- **RECORDS SUPPLIED**
======

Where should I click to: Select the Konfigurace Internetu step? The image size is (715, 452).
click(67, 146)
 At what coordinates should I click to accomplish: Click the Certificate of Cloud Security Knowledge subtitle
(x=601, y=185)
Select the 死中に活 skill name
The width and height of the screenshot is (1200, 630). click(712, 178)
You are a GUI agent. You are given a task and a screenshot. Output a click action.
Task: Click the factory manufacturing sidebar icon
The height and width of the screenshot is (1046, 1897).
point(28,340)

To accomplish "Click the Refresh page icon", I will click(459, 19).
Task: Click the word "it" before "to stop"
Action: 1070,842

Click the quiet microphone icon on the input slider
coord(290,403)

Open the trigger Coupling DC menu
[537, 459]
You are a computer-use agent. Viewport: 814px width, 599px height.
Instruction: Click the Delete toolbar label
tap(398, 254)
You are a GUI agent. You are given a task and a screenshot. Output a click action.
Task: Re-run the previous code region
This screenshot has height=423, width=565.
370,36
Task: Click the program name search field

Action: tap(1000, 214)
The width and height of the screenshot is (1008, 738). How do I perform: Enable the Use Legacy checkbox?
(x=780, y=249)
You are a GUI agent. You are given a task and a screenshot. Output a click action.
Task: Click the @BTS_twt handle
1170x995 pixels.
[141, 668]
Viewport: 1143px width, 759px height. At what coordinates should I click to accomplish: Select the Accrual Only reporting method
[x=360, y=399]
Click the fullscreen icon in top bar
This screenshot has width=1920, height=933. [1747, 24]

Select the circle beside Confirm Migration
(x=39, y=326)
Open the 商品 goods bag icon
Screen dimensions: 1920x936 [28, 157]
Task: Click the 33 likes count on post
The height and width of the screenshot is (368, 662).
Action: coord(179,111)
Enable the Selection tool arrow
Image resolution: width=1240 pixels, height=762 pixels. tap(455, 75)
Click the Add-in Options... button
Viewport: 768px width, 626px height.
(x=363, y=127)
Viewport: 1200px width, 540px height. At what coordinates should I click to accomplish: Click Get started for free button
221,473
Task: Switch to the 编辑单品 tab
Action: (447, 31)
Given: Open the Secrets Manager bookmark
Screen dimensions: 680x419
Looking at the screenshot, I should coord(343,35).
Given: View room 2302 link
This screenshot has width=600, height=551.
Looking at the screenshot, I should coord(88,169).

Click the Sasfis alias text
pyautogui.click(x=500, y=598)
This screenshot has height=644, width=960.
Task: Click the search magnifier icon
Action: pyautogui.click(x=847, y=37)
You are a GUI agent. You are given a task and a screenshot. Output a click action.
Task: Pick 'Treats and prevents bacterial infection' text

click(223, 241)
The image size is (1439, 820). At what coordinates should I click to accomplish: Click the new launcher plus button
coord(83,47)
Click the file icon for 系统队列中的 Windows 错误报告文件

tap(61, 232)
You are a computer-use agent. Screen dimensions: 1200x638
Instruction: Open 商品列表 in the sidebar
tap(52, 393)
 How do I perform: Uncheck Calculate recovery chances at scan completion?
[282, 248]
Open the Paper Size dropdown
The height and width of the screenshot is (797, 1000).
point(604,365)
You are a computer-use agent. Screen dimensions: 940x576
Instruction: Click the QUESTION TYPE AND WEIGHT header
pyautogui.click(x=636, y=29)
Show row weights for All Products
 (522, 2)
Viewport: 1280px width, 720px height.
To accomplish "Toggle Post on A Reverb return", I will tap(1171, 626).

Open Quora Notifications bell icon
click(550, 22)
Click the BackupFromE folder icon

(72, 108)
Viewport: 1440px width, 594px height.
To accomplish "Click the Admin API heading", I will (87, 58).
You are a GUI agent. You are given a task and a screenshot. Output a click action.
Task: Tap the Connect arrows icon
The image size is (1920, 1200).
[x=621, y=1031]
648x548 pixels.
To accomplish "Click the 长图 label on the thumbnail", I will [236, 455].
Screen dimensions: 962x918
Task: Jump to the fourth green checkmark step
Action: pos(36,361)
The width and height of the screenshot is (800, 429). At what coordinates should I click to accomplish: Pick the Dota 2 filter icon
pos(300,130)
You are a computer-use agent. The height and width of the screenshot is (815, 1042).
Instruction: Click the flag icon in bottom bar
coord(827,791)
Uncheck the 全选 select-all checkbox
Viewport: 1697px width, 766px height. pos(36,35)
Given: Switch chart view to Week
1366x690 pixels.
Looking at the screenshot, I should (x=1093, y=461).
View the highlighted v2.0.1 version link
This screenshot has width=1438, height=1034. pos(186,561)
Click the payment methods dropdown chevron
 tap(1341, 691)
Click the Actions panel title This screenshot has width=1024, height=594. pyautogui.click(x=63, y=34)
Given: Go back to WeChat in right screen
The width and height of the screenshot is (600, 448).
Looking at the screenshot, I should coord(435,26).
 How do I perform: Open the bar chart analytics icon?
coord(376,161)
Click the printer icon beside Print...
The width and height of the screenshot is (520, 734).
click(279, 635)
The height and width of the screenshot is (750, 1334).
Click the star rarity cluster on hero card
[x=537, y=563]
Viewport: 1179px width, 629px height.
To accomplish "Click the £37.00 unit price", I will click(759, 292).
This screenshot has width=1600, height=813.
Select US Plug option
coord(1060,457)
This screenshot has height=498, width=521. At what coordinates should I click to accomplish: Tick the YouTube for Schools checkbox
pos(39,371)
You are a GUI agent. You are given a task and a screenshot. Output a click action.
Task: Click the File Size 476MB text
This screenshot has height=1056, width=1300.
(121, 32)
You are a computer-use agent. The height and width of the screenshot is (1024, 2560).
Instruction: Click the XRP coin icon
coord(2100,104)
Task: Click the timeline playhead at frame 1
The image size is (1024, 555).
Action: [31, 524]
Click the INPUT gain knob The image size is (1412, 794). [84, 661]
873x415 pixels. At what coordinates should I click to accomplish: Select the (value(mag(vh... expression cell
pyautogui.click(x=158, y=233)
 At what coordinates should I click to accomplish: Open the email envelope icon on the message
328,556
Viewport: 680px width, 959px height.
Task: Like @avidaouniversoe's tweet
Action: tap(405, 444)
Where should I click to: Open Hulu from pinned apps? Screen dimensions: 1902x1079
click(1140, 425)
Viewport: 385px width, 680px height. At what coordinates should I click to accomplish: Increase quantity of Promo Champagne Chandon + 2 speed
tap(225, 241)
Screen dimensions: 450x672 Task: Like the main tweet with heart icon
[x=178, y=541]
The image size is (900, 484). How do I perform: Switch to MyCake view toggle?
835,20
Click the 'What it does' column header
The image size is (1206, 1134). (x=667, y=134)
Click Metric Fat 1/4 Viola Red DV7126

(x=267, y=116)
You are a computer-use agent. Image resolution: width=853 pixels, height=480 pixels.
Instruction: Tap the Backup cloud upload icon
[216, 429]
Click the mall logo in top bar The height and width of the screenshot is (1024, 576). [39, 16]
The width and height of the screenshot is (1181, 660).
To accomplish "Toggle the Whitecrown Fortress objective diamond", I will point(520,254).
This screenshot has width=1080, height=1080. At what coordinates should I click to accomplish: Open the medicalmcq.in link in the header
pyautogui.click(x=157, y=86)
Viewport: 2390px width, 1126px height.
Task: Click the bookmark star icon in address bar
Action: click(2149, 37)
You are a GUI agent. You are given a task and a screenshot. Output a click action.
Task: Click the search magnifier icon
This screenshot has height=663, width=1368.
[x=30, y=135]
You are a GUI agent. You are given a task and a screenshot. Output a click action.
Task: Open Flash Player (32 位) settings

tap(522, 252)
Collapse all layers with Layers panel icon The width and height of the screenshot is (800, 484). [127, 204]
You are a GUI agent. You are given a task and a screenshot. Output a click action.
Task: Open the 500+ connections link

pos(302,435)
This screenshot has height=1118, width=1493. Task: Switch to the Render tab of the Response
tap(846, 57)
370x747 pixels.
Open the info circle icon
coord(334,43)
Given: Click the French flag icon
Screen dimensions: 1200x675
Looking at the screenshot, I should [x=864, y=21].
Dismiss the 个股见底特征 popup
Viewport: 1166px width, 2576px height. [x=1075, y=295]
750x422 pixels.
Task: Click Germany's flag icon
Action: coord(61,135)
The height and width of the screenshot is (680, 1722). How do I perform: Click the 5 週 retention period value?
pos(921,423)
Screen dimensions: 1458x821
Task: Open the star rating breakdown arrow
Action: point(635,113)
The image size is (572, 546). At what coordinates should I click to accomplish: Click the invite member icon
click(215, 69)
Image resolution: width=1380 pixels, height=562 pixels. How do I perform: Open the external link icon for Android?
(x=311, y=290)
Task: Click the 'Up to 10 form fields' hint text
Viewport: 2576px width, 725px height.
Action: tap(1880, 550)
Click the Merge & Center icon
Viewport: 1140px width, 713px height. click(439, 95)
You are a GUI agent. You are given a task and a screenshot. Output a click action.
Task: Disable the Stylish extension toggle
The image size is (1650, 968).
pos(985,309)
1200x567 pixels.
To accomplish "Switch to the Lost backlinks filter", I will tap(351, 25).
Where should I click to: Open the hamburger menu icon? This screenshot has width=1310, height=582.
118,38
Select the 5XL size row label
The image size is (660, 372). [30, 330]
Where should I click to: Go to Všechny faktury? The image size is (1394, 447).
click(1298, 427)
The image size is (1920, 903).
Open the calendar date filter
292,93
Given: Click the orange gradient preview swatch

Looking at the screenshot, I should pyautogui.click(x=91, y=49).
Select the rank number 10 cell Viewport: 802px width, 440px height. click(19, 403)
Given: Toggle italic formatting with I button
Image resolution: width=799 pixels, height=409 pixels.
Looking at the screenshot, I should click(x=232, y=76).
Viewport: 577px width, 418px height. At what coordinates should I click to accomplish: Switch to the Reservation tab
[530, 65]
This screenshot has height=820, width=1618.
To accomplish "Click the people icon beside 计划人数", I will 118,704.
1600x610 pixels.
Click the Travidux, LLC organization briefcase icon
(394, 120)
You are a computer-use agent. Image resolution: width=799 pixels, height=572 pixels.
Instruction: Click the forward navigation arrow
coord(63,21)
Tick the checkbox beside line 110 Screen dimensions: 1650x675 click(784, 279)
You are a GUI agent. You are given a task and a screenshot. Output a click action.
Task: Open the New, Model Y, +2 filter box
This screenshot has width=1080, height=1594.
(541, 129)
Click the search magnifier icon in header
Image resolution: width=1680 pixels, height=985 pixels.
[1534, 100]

======

- **WORK TASK**
Show every line in the records above that contains the word "computer".

- **TASK OUTPUT**
You are a computer-use agent. Viewport: 814px width, 599px height.
You are a computer-use agent. Screen dimensions: 1200x638
You are a computer-use agent. Screen dimensions: 940x576
You are a computer-use agent. The height and width of the screenshot is (815, 1042).
You are a computer-use agent. The height and width of the screenshot is (1024, 2560).
You are a computer-use agent. Image resolution: width=853 pixels, height=480 pixels.
You are a computer-use agent. Image resolution: width=799 pixels, height=572 pixels.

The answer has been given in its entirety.